Bancários têm direito à PLR mesmo quando pedem demissão

1 de dezembro de 2020

A 4ª Turma do Tribunal Superior do Trabalho (TST) confirmou o entendimento de que bancários possuem direito de receber a participação nos lucros da empresa mesmo diante de casos em que pediram demissão. O pagamento também pode ser recebido antes da distribuição anual. 

A turma do TST, seguindo o ministro-relator Alexandre Ramos em caso que envolvia trabalhadores do Bradesco, concluiu que o “pagamento da parcela (PLR) não é condicionado à vigência do contrato de trabalho, mas sim, ao fato de o empregado ter contribuído para os resultados da empresa.
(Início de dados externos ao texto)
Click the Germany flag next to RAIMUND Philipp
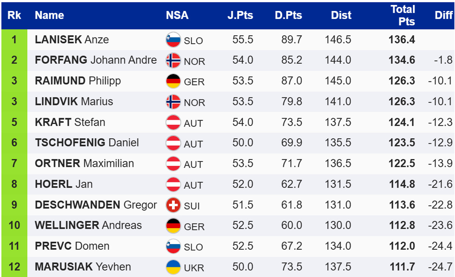 coord(173,81)
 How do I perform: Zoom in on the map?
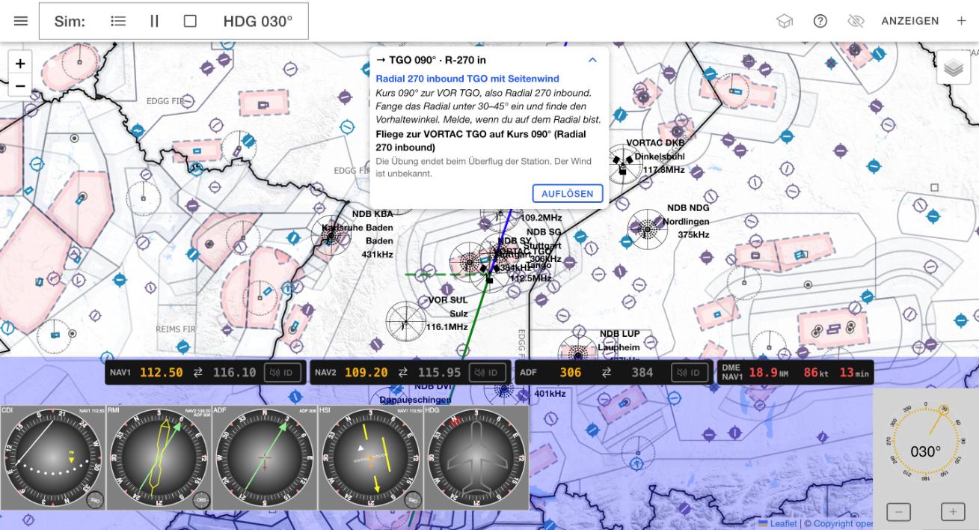click(20, 64)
Não é possível excluir o direito ao pagamento da PLR com relação ao empregado que pediu demissão, uma vez que tal distinção redunda em ofensa ao princípio da isonomia, mesmo que o empregado tenha a iniciativa da ruptura contratual”. 

Dessa forma, foi reformada a decisão em segunda instância, onde os tribunais regionais de Rio de Janeiro e São Paulo afirmaram que “a norma coletiva restringe a benesse ao empregado dispensado sem justa causa, não sendo este o caso dos autos, já que foi o autor quem pediu demissão do emprego”.